Cette façon de montrer les choses est d’ailleurs très séduisante, elle donne une représentation qui semble immédiatement compréhensible, et permet, ou du moins on peut le croire, de prendre de la hauteur, la distance nécessaire à une recherche d’information efficace ou à un surf plus rapide. Tout cela est certainement juste, encore qu’il ne faille pas le prendre pour argent comptant, et croire que ce pauvre escabeau suffit à obtenir une clarté suffisante. Peut-être même faut-il se défier de cette impression de hauteur, comme d’un piège tendu à l’œil et à l’intelligence ; je me souviens d’avoir vu une femme dans un concert, debout sur un tabouret, elle montait sur la pointe des pieds et disait ne rien voir mais n’en continuait pas moins à trépigner, en talons dans une position très périlleuse, affirmant sérieusement que même si elle si elle ne voyait rien du tout, elle y voyait toujours plus que sur le sol.

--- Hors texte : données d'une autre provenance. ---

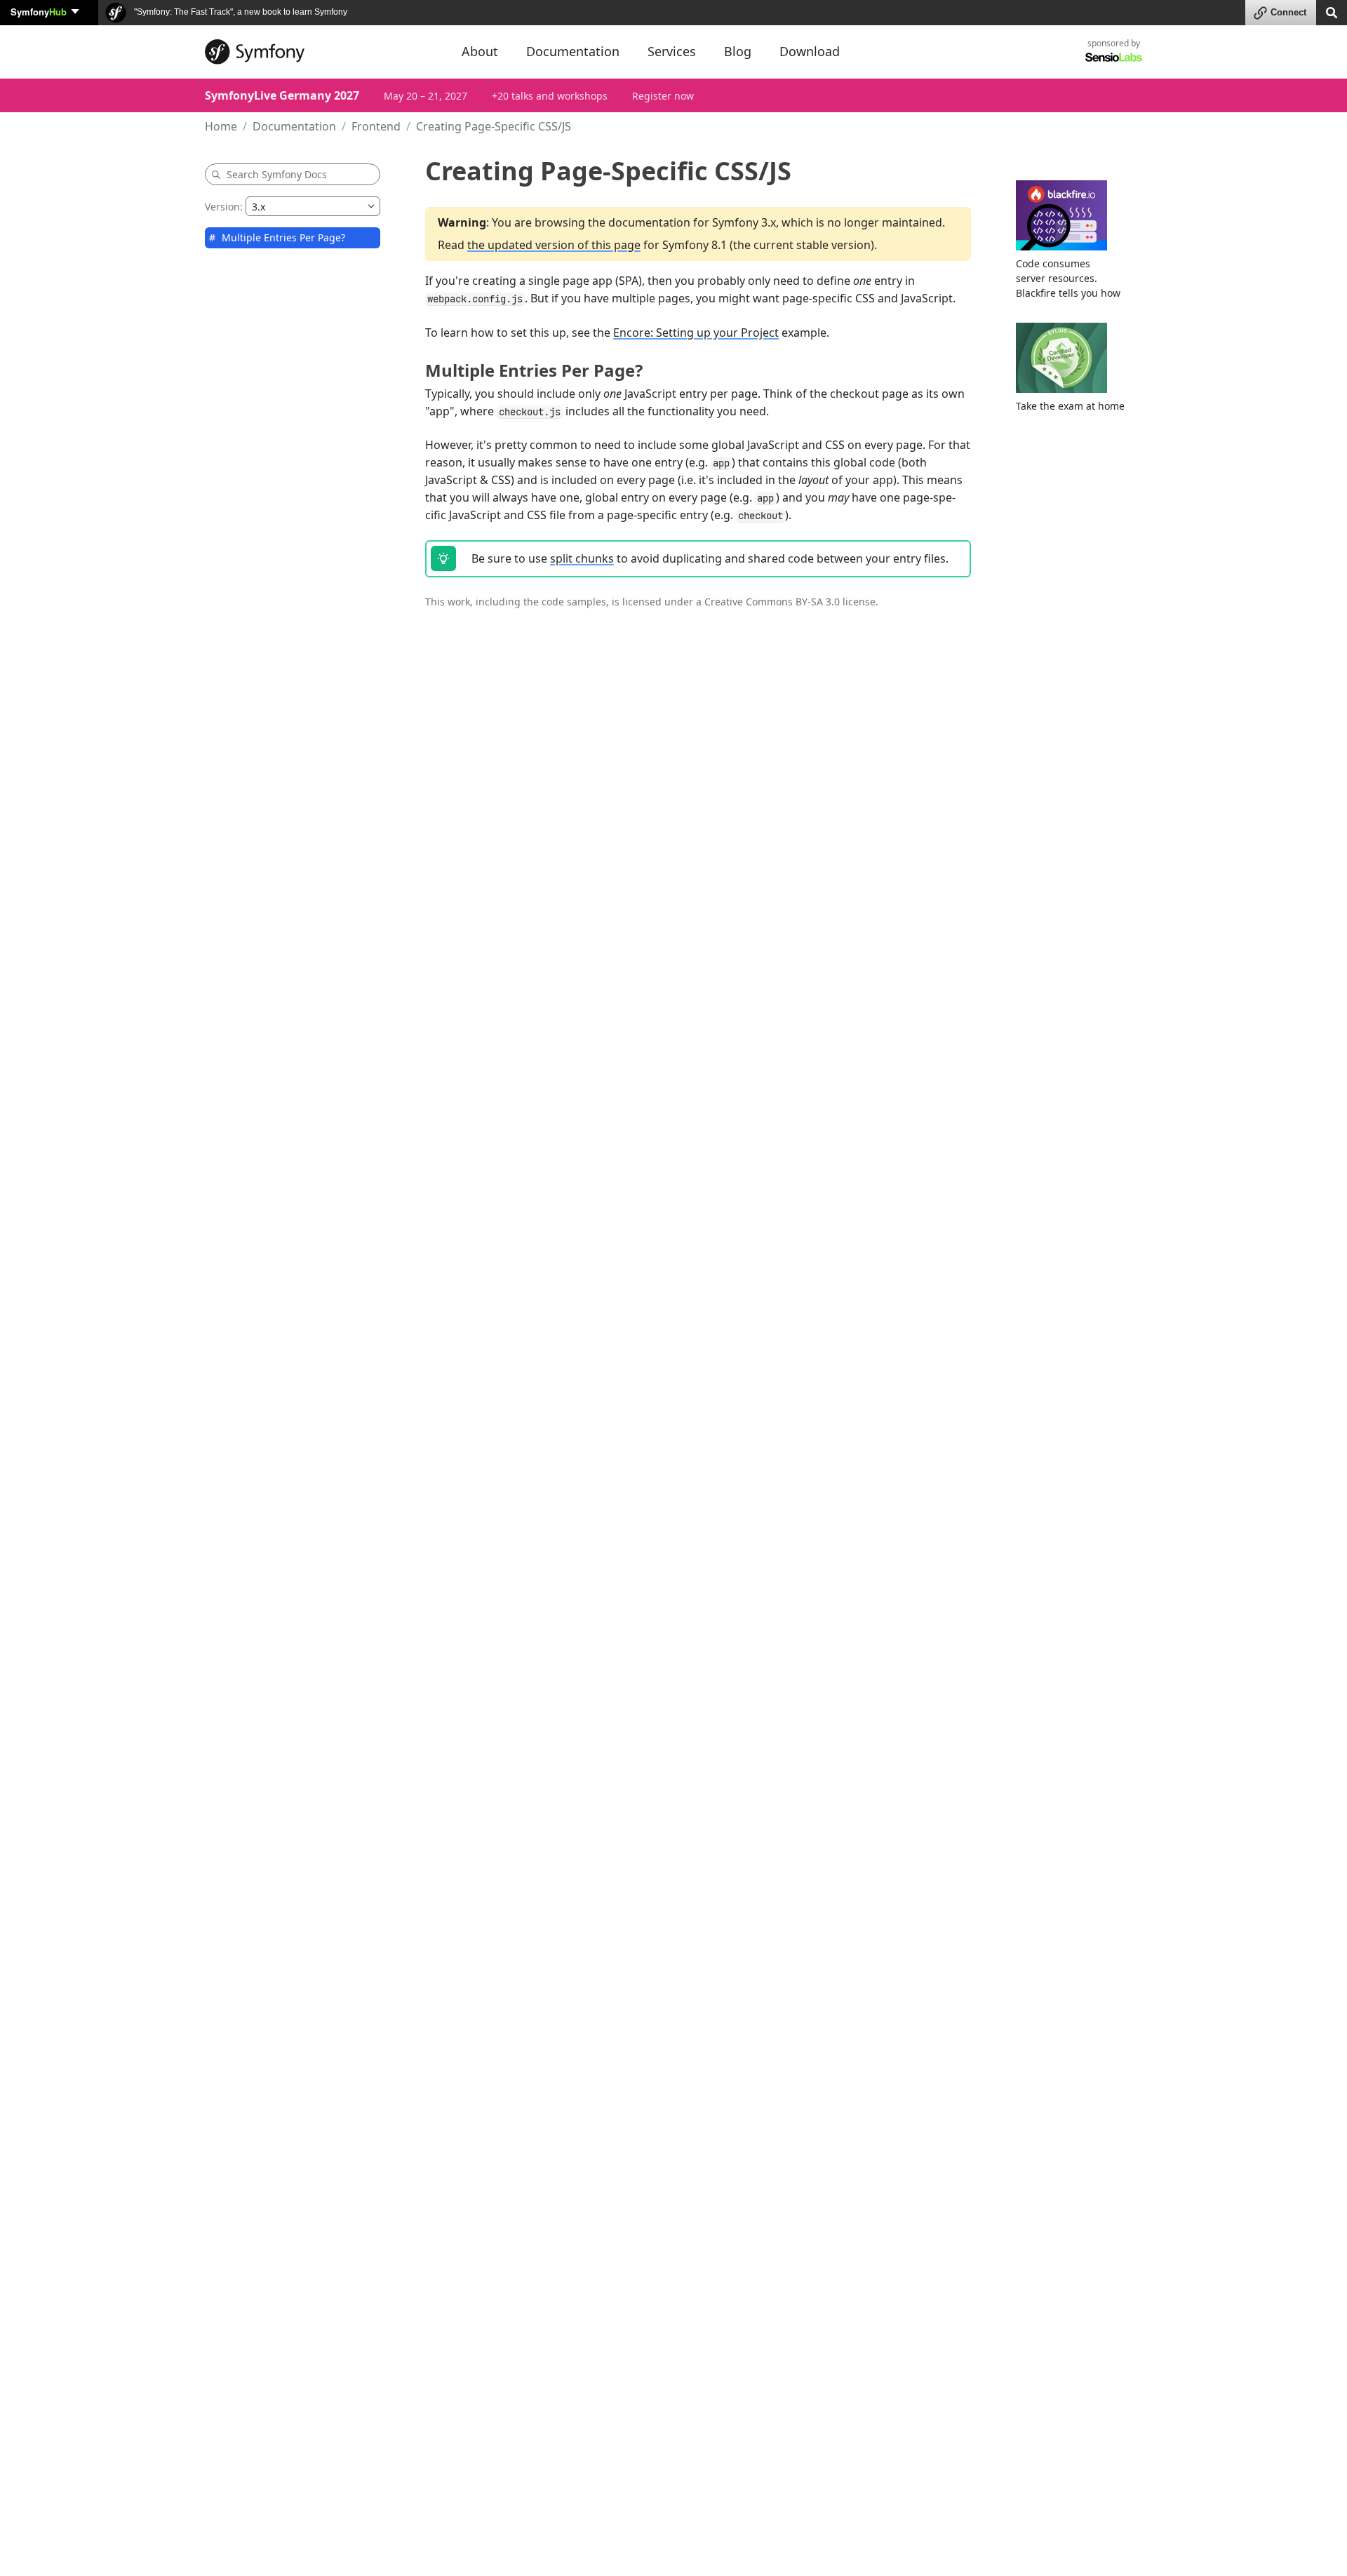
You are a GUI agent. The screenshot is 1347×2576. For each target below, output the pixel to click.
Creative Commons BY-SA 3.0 (772, 601)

Il est curieux d’observer que la métaphore urbaine est utilisée aussi bien pour représenter la mémoire que pour en démontrer le caractère irreprésentable. Si nous considérons à nouveau la métaphore de Freud d’une mémoire stratifiée, dans laquelle les couches se superposent sans être entièrement détruites, ces représentations sous la forme d’un plan de ville ne fonctionnent plus : les souvenirs les plus proches recouvrent nécessairement ceux qui sont plus éloignés, plus profondément inscrits dans l’épaisseur et, sauf aux endroits où le souvenir n’a pas été recouvert, on ne distinguera rien des états antérieurs, mais toujours présent.

Il en va de même sur l’Internet où les pages bien souvent ne sont pas effacées, mais juste recouvertes par une information plus récente, par une nouvelle couche. Si précises et si détaillées soient elles, les représentations graphiques ne permettront sans doute jamais de pénéter cette épaisseur. De même qu’une carte en deux dimensions ne montre pas les façades des bâtiments, ces formes de perspectives dissimulent, par leur construction même, ce qui se trouve au-dessous. Plutôt que la métaphore urbaine, celle qui paraît alors appropriée, ce n’est même pas celle, galvaudée, du labyrinthe, pourtant partout présent, mais plutôt la jungle à étages, ou la sédimentation progressive des strates fossiles.